With the images removed, reproduce each entry below word for word.

Information given ::
====
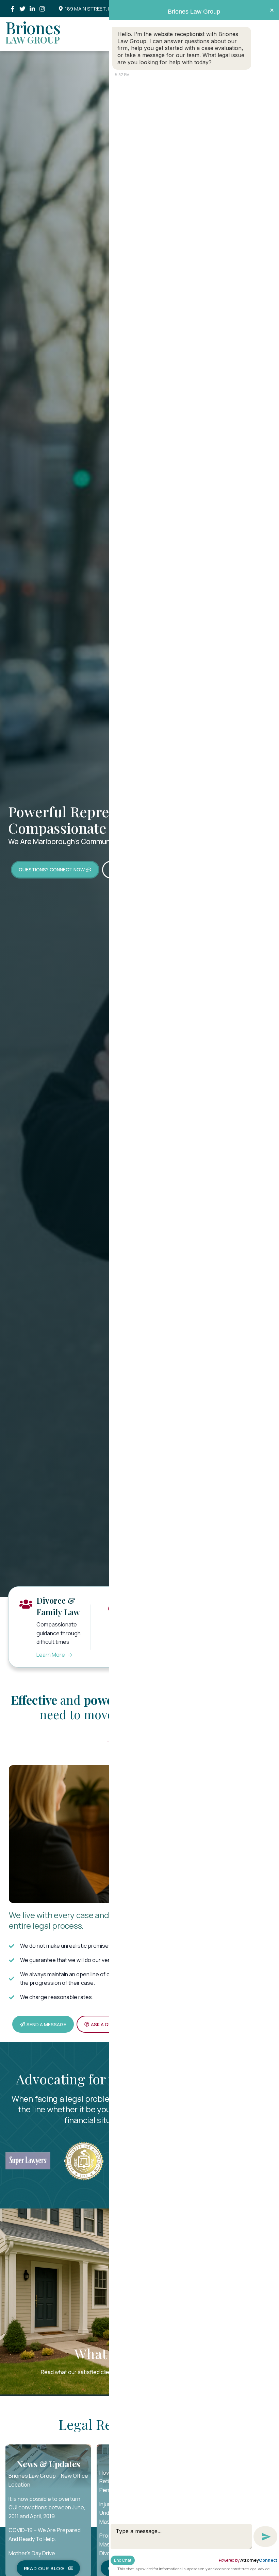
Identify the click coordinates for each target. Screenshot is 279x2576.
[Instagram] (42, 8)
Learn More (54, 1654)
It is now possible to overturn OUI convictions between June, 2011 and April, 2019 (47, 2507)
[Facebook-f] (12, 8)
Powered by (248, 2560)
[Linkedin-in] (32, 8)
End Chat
====
Exercise response ::
Identify the click coordinates for each target. Screenshot is 279x2576.
[Instagram] (42, 8)
Learn More (54, 1654)
It is now possible to overturn OUI convictions between June, 2011 and April, 2019 (47, 2507)
[Facebook-f] (12, 8)
Powered by (248, 2560)
[Linkedin-in] (32, 8)
End Chat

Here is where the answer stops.